Article ID Journal Published Year Pages File Type
10466548 Neuropsychologia 2008 7 Pages PDF
Abstract
After hemispherectomy (removal or disconnection of an entire cerebral hemisphere) in childhood for treatment of intractable epilepsy, gross speech and language functions are often rescued. Whether more complex functions, such as syntactic processing, are selectively impaired, remains controversial. Here we present a cross-sectional study of expressive and receptive language functions in 30 patients who have undergone hemispherectomy (17 left, 13 right). The patients had developed epilepsy-induced pathology either during the pre/perinatal period (19 cases), or after a period of normal development (11 cases; onset range = 20 months to 10 years). The patients were assessed at least 1 year post surgery on tests of receptive vocabulary, expressive and receptive grammar, instruction comprehension, and semantic association. Measures of verbal and nonverbal intelligence, short-term verbal memory, and working memory were also obtained. Principal component analysis revealed that two core components could be extracted from the five language measures, one reflecting receptive vocabulary abilities, and the other a composite of the other four measures.
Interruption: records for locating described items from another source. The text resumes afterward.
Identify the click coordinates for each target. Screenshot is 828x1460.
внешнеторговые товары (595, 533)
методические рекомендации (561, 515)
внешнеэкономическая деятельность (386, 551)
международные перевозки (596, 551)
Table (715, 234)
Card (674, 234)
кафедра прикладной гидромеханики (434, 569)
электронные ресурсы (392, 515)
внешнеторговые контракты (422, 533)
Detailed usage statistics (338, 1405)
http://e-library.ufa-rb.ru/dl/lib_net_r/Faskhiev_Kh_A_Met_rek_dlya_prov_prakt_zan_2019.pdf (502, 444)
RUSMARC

Regression analyses revealed that the best predictor of the composite language score was the short-term verbal memory score with some contribution from verbal intelligence, while the only predictor of receptive vocabulary was verbal intelligence. The results suggest that during childhood the lone left and right hemispheres have a similar potential for developing an adequate level of receptive vocabulary. However, congenital pathology affecting either hemisphere, and postnatal damage to the left hemisphere result in substantial language deficits that are reflected also in limitations in short-term verbal memory, and, to a lesser extent, in verbal intelligence.